"Meine Mutter war sehr hässlich. Alles andere hätte mein Großvater ihr nie erlaubt. 'Doofsein kannst du dir mit dem Gesicht wenigstens nicht erlauben', sagte er, und wie mit allem im Leben hatte er natürlich auch damit recht.
Also machte meine Mutter das, was sie am besten konnte: alle stolz. Mein armer Großvater konnte sich kaum entscheiden, welche ihrer tollen Begabungen das gesamte Gewicht seiner übersteigerten Erwartungen am meisten verdiente. Das Einzige, wozu meiner Mutter leider völlig das Talent fehlte, war die Liebe."
"Mehr Wunder als Kind", so hatte es sich der Großvater für die Mutter ausgedacht. Gefühle gewöhnt er ihr dabei vorsorglich ab. Dass die Mutter der Erzählerin ein Wunderkind ist, das steht schon vor ihrer Geburt fest – mehr Wunder als Kind, denn von der Kindheit hält der Großvater fast noch weniger als von der Schönheit. Hochintelligent, hochbegabt und nur ganz heimlich hochgradig einsam, ist die Mutter auf dem besten Weg, genau das Leben zu führen, das er sich für sie ausgedacht hatte. Doch unberechenbar schlägt die Liebe mit einer solchen Wucht zu, dass die Mutter ein halbes Leben braucht, um sich davon zu erholen.
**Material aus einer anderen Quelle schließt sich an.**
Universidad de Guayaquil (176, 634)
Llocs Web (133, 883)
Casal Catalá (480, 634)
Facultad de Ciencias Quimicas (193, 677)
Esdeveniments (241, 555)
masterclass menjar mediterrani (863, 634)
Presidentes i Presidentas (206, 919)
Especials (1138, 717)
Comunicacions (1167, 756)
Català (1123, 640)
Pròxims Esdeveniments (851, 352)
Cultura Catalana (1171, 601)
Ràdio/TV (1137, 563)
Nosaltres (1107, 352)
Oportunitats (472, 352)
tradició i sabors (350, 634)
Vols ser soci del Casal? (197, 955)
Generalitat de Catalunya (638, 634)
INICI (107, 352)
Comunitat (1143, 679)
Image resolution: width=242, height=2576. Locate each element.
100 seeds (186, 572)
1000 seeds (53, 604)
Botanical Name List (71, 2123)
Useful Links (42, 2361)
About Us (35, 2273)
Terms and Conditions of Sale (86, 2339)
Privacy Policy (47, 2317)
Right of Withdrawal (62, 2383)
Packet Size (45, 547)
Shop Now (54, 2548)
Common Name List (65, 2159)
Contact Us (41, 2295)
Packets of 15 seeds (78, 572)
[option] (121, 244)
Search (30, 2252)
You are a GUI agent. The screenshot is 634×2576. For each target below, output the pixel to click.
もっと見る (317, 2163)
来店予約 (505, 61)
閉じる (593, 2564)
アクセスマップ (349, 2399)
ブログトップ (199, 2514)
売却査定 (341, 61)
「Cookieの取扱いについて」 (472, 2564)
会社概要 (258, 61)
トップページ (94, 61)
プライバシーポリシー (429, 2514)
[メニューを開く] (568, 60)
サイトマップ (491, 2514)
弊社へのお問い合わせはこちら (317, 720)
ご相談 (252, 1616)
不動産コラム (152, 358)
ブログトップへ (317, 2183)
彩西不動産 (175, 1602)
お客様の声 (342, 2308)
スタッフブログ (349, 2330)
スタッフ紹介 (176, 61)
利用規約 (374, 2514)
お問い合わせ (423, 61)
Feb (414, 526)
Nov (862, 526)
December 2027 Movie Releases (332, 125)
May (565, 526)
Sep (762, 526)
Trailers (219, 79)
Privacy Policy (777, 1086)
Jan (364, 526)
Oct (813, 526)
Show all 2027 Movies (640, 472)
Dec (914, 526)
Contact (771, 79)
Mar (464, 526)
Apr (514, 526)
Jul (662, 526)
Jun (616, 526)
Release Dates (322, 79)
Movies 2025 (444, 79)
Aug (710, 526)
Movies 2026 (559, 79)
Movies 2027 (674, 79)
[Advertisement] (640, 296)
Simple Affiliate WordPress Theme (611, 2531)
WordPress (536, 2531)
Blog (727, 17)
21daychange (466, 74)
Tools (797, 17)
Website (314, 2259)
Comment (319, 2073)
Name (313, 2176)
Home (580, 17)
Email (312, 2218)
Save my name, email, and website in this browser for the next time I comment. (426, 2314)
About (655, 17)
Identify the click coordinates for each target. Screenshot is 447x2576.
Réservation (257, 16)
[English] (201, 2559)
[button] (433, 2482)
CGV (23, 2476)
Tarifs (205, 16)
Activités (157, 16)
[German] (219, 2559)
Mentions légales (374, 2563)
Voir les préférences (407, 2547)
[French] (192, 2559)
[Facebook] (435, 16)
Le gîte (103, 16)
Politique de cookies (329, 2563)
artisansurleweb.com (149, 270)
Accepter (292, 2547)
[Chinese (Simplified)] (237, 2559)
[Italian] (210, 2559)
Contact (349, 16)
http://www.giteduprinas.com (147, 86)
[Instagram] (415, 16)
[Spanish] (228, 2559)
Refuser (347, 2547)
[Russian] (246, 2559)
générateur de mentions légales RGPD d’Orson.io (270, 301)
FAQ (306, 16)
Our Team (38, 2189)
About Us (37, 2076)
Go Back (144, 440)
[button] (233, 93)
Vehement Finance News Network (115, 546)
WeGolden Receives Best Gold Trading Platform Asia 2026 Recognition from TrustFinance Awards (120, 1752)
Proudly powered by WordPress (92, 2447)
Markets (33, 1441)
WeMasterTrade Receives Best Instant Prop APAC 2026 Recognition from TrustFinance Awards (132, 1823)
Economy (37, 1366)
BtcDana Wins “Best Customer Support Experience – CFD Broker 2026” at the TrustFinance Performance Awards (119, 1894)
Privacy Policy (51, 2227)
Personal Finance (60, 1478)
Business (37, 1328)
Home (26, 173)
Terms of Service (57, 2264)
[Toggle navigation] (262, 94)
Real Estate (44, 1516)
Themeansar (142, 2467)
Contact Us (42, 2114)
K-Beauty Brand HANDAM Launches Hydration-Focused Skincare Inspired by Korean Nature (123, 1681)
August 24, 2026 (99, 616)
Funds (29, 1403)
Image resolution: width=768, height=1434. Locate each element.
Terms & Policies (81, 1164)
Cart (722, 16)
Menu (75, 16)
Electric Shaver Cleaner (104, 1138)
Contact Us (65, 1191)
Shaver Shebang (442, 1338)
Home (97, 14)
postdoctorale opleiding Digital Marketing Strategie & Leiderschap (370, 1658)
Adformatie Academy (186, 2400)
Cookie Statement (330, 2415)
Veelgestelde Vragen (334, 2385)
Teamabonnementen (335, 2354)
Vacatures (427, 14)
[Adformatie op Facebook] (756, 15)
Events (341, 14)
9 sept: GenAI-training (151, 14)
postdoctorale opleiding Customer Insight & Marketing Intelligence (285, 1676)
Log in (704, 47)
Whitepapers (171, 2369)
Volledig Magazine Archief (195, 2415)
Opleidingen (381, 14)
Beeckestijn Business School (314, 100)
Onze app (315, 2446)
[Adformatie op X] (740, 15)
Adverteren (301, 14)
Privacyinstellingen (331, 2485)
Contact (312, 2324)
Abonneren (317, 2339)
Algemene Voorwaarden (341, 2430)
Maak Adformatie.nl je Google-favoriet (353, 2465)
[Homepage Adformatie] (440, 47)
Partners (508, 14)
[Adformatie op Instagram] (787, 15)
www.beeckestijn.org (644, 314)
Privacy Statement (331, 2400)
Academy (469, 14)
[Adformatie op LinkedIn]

Erst als ihre Mutter mit gerade einmal fünfzig Jahren krebskrank im Sterben liegt, beschließt sie, mit der Geheimnistuerei Schluss zu machen und ihrer Tochter aus ihrem Leben zu erzählen. Wie die junge Autorin Sarah Stricker dies in ihrem Debütroman schildert, wurde von den Literaturkritikern hoch gelobt. Nie war Hässlichkeit schöner, Liebe nie gemeiner und Sprache selten solch ein Fest.
Am Dienstag, dem 26. November, um 20 Uhr, wird Sarah Stricker im Triangel St. Vith aus ihrem preisgekrönten Buch "Fünf Kopeken" im Rahmen des Literatur-Festivals Lit.Eifel vortragen. Karten für die Lesung gibt es im Vorverkauf zum Preis von zwölf Euro (ermäßigt sechs Euro) bei ArsVitha und im Triangel.
Autorin
Geboren 1980 in Speyer, besuchte Sarah Stricker die Deutsche Journalistenschule in München und schrieb nach Einsätzen bei der taz und Vanity Fair für viele deutsche Zeitungen und Magazine (Süddeutsche Zeitung, Frankfurter Allgemeine, Neon). 2009 ging sie mit einem Stipendium nach Tel Aviv und blieb kurzerhand dort, sie berichtet für deutsche Medien über Israel und für israelische Medien über Deutschland. "Fünf Kopeken" ist ihr schriftstellerisches Debüt. Für einen Auszug daraus ist sie 2011 mit dem Martha-Saalfeld-Förderpreis ausgezeichnet worden.